Aquel concierto me sirvió para engancharme definitivamente a Bruce. He comprado desde entonces todos sus discos y he estado en todos los conciertos que he podido, sobre todo cuando ha venido acompañado de la E Street Band: la plaza de toros de Barcelona, el Santiago Bernabéu, la Peineta… He debido estar en diez o doce conciertos. No soy tan mitómano como mi amigo José Antonio Álvarez –que estoy seguro que guarda todas las entradas de los conciertos del Boss a los que ha asistido–, así que no lo puedo decir con precisión, pero sí recuerdo muy bien las dos últimas veces que vi a Clarence Clemons.
En julio de 2008 fui con Sonia, mi mujer, a Barcelona para ver a Bruce y su banda en el Nou Camp. Le habíamos visto un par de días antes en el Santiago Bernabéu, pero sé que el Boss siempre da lo mejor de sí mismo en Barcelona y no me lo quise perder. Un sensacional concierto con un momento inolvidable que hoy he recordado una y mil veces: cuando las luces del escenario se apagan y sólo hay un cañón que apunta a Clarence Clemons interpretando su solo de saxo en Jungleland, una bellísima canción del disco Born to run. Hay momentos de los conciertos de Bruce cargados de emoción, en los que se me hace un nudo en la garganta y ese siempre fue uno de ellos.
La última vez que vi a Clarence Clemons fue en Tampa Bay, en Florida, en el estadio de los Bucaneers.
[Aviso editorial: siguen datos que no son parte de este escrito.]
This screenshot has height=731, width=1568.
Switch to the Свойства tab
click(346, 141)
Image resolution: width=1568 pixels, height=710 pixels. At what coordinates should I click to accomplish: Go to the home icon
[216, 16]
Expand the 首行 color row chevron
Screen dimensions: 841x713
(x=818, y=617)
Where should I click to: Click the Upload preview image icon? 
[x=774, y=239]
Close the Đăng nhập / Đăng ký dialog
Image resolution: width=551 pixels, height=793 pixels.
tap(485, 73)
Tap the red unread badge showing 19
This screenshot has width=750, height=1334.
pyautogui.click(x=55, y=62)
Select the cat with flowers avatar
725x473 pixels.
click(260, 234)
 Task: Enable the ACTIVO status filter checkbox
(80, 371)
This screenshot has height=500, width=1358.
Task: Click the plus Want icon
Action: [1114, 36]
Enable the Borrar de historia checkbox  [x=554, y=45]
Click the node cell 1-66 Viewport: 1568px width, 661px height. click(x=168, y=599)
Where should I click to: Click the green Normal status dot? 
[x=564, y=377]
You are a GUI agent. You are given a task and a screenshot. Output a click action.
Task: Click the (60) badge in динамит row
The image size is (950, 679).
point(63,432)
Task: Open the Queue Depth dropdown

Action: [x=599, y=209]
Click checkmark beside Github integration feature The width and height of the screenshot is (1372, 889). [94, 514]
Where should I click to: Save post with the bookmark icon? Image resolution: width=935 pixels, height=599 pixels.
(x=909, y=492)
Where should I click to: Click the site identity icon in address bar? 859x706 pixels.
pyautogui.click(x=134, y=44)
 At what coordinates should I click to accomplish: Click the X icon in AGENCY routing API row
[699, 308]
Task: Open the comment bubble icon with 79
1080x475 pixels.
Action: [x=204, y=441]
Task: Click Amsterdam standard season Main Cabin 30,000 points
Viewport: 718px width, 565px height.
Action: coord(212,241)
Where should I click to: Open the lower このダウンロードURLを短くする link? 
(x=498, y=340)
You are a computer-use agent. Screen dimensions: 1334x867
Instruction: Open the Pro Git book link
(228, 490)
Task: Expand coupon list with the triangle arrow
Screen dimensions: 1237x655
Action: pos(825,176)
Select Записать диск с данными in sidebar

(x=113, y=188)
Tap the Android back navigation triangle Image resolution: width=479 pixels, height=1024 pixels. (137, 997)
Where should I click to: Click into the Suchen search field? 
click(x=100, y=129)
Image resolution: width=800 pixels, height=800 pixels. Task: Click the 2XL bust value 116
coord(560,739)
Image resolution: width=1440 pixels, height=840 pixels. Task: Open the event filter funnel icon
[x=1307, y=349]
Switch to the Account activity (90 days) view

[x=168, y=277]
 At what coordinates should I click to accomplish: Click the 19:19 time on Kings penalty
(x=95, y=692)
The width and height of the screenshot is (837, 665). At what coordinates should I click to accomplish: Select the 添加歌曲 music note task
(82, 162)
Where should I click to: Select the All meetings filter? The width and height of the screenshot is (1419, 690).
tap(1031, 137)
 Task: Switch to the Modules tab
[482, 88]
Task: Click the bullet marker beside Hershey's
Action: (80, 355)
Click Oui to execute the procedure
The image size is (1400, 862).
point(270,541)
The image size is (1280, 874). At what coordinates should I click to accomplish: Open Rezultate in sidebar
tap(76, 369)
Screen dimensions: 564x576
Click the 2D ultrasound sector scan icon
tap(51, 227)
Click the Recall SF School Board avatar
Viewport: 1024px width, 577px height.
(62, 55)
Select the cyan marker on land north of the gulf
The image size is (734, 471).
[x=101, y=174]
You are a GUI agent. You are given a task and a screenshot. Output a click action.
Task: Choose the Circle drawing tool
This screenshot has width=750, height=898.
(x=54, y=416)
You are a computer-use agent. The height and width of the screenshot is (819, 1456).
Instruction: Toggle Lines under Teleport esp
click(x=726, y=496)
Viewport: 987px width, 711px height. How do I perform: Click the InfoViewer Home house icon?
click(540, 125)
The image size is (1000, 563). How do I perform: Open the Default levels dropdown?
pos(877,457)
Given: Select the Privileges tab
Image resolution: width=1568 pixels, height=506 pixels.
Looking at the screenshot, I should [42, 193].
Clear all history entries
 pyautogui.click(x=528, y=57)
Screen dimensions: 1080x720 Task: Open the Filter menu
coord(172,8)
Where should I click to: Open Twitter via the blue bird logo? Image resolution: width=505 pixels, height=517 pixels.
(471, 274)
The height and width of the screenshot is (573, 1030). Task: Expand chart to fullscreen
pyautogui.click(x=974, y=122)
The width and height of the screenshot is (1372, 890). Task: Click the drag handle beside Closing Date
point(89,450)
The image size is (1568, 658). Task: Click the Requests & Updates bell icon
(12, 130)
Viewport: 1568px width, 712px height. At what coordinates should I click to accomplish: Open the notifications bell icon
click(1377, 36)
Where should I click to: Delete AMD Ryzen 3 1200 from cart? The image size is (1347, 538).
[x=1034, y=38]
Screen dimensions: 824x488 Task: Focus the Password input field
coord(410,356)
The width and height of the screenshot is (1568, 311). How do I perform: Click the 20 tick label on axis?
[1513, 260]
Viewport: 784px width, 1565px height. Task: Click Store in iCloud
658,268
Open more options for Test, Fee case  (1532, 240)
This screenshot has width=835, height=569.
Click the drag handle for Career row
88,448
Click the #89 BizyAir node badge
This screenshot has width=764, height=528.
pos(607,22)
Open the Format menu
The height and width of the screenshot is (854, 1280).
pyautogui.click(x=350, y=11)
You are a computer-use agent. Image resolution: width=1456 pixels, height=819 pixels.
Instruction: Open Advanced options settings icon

Fui hasta allí en febrero de 2009 para ver la Superbowl con mi amigo José Antonio Ponseti, un inolvidable partido que los Steelers de Roethilsberger ganaron a los Cardinals de Warner. El halftime show estaba protagonizado por Bruce y la E Street Band. Apenas 13 minutos de concierto, pero qué trece minutos: Tenth Avenue, Born to run, Working on a dream y Glory days… Pura energía concentrada en la que Clemons y su saxo tuvieron un papel estelar. Horas antes, Ponseti y yo habíamos visto a Big Man fuera del estadio: estábamos en uno de los atascos que se forman por obra y gracia de las estrictas medidas de seguridad de este evento. En el coche de al lado viajaba Clarence, que nos devolvió el saludo y apuntó con su pulgar hacia arriba cuando le saludamos. Parecía lo que era: un señor de casi 70 años, con achaques, recién operado de las rodillas… Al verle en el escenario, sin embargo, se convertía en un ciclón, en el complemento perfecto de Bruce, en el componente indispensable de esa fábrica de rock and roll que es la E Street Band. Cobra sentido aquella frase de Enrique Urquijo: «pero cómo explicar que me vuelvo vulgar al bajarme de cada escenario».
Hoy, muy temprano, al enterarme de la muerte de Clarence Clemons, he repasado gracias a sus canciones y a sus conciertos una buena parte de mi vida, en la que me han acompañado Bruce y el Big Man, esa curiosa fraternidad que ya es irrepetible y eterna. He escuchado otra vez Jungleland y no quiero volver a oírla en directo: no sin el saxo de Clarence Clemons. Adiós, amigo, te echaremos de menos. Y thanks for the memories.